Restate word for word the lines of the data below, from the first through the one that has "Given: Toggle the side panel icon".

____________

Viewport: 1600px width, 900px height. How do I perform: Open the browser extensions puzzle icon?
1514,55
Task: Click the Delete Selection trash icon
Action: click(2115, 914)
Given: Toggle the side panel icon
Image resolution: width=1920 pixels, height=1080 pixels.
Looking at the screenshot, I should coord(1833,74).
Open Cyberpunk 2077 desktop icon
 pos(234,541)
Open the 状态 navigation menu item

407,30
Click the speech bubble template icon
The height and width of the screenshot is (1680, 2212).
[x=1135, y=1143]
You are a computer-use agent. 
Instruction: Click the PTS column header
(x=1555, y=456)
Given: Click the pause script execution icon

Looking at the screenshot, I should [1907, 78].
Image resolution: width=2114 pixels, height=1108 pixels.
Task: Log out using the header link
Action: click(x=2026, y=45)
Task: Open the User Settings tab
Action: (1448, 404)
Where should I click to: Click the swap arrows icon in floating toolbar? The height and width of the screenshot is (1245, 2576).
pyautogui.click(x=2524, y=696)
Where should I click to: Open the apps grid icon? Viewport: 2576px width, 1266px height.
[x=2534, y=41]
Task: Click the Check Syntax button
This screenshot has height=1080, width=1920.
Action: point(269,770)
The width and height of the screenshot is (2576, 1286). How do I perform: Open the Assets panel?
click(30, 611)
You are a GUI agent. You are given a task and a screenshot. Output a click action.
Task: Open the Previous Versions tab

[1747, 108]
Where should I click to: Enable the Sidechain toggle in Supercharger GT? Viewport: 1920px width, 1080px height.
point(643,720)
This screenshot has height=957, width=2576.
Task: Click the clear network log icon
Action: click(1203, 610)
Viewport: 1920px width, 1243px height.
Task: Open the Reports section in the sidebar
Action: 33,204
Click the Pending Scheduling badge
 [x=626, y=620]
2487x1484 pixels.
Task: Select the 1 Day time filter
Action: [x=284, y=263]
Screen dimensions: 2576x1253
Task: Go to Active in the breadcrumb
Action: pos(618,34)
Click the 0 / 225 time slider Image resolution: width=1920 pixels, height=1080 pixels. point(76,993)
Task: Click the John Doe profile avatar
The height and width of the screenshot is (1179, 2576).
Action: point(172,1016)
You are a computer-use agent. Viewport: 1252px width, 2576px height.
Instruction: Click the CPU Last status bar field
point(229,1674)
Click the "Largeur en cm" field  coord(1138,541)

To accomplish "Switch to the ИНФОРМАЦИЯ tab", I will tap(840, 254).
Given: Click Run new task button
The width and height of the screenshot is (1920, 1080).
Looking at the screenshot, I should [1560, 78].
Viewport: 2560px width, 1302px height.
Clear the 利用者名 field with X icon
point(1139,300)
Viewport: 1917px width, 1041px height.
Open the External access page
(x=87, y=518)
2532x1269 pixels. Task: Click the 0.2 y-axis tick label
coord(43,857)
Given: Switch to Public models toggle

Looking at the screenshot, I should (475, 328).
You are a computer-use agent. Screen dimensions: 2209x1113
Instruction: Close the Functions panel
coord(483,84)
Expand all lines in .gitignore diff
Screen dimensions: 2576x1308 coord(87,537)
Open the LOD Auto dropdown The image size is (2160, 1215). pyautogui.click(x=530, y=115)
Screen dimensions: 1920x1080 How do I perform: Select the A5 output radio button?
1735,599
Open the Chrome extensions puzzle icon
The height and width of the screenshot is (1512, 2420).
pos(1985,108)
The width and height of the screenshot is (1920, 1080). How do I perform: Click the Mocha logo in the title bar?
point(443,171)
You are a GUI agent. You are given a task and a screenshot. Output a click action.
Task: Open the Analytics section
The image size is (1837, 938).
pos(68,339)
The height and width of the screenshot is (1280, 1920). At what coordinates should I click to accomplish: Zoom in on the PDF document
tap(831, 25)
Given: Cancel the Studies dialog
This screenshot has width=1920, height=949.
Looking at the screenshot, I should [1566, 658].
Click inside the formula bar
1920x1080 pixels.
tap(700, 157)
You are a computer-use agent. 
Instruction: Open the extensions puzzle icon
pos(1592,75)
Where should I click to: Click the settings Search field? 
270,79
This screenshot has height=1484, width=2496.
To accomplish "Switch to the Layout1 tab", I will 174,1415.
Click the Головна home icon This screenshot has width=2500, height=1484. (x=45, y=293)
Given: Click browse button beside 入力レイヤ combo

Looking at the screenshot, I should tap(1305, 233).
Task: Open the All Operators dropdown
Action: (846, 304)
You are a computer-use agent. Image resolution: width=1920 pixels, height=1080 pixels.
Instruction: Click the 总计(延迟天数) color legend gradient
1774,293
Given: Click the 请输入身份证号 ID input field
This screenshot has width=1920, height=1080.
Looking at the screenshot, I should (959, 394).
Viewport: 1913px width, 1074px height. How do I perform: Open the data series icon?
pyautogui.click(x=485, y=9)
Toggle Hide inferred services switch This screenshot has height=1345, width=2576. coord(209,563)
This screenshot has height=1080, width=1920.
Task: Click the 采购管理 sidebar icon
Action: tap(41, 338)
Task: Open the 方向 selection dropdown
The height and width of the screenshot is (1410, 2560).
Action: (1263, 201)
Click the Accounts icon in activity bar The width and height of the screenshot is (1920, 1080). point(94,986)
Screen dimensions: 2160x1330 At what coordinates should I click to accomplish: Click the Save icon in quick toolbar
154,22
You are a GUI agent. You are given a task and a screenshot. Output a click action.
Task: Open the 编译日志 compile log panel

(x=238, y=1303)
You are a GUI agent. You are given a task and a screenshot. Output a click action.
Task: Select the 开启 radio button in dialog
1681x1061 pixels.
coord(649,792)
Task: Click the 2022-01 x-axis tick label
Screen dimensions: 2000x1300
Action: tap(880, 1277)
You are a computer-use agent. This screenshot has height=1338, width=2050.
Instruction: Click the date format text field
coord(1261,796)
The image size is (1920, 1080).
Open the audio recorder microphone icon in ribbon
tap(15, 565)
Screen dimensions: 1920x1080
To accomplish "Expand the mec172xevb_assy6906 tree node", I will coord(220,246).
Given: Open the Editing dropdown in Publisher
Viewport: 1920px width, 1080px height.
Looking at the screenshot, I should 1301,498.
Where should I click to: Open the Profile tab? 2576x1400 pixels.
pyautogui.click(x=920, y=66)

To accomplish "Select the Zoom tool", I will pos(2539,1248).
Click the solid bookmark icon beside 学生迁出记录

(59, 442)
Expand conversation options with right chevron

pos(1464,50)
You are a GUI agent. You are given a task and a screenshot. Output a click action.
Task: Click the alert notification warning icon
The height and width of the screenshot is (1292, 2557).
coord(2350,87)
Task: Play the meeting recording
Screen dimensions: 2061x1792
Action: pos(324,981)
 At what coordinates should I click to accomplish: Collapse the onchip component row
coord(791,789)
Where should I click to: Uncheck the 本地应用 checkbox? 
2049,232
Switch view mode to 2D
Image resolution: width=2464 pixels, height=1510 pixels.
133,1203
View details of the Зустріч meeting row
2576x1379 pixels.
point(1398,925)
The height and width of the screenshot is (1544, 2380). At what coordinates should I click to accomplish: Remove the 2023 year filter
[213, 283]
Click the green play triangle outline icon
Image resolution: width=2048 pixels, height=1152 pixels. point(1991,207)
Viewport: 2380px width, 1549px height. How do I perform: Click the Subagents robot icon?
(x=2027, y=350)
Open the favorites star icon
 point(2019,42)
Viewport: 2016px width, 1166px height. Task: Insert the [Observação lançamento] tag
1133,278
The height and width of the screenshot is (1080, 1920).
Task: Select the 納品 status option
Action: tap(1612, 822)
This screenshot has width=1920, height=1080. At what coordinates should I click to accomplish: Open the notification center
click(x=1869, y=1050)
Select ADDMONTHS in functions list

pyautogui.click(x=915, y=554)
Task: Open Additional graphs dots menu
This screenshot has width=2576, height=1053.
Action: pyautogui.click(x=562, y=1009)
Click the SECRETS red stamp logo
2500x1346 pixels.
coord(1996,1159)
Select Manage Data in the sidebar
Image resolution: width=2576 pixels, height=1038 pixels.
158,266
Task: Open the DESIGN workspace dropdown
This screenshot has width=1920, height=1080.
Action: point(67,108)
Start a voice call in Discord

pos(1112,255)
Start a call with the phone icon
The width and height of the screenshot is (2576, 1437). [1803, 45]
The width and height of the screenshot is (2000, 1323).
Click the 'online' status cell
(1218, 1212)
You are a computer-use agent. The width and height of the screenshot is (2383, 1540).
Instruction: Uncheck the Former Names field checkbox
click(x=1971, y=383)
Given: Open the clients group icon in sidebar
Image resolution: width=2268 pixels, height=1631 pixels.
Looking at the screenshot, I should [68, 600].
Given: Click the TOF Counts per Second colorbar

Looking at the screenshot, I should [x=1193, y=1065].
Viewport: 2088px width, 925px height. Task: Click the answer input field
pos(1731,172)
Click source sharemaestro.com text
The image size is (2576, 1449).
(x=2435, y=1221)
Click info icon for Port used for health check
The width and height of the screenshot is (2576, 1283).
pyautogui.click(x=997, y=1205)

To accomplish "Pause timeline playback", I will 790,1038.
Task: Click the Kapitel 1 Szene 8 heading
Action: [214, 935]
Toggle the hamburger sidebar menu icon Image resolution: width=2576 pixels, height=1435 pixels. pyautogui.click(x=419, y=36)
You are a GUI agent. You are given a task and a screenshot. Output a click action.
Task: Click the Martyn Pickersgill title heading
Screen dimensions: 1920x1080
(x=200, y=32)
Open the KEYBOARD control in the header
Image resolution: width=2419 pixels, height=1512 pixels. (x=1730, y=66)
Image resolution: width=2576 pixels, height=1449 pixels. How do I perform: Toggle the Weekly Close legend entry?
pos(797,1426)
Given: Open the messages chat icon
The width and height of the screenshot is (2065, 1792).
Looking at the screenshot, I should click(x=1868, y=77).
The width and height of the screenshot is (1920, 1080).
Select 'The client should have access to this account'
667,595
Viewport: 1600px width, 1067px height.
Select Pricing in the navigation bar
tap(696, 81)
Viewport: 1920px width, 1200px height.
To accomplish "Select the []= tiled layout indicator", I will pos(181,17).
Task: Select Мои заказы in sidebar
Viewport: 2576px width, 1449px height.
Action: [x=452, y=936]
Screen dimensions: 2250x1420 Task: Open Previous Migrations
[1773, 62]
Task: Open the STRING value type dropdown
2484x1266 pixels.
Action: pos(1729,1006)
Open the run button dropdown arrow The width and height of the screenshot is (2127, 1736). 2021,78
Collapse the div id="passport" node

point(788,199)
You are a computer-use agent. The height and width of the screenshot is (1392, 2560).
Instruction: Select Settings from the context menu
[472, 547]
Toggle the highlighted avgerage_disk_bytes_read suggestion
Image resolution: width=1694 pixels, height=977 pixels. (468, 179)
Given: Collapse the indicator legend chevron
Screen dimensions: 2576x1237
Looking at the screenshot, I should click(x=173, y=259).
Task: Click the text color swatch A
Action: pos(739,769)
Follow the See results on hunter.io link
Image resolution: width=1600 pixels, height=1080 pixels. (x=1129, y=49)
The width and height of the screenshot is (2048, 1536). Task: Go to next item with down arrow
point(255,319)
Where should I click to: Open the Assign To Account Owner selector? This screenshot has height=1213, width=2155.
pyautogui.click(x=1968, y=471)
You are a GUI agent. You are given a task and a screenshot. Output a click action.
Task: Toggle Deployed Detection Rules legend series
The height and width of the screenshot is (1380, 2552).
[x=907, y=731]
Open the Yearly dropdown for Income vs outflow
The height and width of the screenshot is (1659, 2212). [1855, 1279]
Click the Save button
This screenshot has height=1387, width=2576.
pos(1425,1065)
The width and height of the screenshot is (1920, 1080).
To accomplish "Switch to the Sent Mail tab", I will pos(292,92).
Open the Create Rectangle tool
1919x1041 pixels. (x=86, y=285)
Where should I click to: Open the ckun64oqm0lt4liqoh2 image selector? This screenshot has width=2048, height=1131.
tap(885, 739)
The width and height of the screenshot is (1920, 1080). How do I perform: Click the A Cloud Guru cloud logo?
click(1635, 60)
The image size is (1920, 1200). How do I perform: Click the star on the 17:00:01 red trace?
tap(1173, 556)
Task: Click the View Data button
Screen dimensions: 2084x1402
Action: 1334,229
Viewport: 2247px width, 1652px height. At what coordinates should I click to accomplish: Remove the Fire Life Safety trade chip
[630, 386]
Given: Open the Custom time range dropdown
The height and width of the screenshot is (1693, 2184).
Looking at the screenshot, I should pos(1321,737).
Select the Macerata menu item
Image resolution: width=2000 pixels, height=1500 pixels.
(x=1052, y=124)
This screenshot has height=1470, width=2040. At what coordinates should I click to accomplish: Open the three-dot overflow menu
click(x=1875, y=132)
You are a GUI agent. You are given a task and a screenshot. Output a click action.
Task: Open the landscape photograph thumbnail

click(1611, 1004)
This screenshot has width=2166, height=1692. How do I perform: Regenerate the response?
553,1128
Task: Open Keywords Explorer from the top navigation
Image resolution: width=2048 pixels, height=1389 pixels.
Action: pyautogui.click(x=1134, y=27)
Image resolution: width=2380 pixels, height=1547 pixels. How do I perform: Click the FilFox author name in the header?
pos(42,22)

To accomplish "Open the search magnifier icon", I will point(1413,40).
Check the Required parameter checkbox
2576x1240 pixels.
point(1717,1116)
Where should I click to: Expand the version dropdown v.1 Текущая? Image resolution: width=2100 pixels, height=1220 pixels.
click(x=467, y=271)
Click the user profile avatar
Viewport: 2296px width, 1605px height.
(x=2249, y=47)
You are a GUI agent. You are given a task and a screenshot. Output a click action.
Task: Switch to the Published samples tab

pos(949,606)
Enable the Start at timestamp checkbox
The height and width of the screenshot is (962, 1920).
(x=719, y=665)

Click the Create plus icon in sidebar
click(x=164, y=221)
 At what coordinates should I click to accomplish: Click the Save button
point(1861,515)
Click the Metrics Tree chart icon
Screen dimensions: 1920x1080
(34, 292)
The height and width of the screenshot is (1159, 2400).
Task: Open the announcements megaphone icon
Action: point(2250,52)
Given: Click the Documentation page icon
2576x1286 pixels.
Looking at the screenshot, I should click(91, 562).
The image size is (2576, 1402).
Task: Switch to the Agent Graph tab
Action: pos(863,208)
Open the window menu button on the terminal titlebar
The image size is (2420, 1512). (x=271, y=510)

____________

** Finished task **
Viewport: 1600px width, 900px height. How do I perform: Open the browser extensions puzzle icon?
1514,55
Task: Click the Delete Selection trash icon
Action: click(2115, 914)
Given: Toggle the side panel icon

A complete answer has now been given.